Yes Securities said the agreements, combined with PLI schemes and "China+1" diversification, give India its clearest shot yet at achieving US$1 trillion in merchandise exports by 2030.
"India's recent wave of FTAs marks a fundamental shift in economic strategy from cautious protectionism toward deeper global trade integration," Yes Securities said in its report.
"These FTAs are not merely trade agreements but represent the foundation of a multi-year industrial and export-led growth cycle," Yes Securities noted.
Agreements with the UAE, Australia, UK, EFTA, Oman, New Zealand and the EU are being implemented alongside industrial corridors, port upgrades and supply-chain localisation. That mix, the brokerage said, makes India one of the few economies with the scale, labour force and domestic market size to absorb large manufacturing relocation.

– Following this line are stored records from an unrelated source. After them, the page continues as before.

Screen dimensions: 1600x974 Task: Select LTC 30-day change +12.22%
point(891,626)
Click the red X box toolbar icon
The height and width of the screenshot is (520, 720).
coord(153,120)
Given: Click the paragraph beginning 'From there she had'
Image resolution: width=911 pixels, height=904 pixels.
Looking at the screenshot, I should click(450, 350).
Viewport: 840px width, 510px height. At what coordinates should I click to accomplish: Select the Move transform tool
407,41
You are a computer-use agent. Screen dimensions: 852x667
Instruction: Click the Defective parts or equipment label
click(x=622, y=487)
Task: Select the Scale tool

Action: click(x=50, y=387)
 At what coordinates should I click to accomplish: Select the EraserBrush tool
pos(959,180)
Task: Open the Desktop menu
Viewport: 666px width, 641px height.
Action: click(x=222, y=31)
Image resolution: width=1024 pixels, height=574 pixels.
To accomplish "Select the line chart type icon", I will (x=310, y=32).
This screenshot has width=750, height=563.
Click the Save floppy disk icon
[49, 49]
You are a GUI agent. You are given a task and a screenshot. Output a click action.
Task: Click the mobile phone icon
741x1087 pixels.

The biggest transmission mechanism may be investment. "One of the strongest arguments in favour of FTAs is their potential ability to revive India's stagnant private investment cycle," Yes Securities said. With capacity utilisation around 75%, companies lack confidence in large capex. Exports through FTAs can provide sustained demand, improve utilisation and economies of scale, and eventually trigger stronger private-sector investment, mirroring the East Asian path where exports catalysed manufacturing expansion and capital formation.
Services are expected to remain a parallel engine. India is targeting US$2 trillion in total exports by 2030, split evenly between merchandise and services. Yes Securities said UK and EU agreements improve access for IT services, consulting, engineering R&D and financial services, reinforcing India's edge in skilled labour and technology.
But the brokerage cautioned that market access alone is not enough. "The strongest counterargument is that India's primary challenge lies not in market access but in domestic competitiveness," it said.
Merchandise exports grew at just 3.5% CAGR over 2015-2025. Structural bottlenecks like high logistics costs, expensive power, compliance complexity and lower labour productivity remain. Without fixing these, FTAs could widen trade deficits if imports rise faster than exports.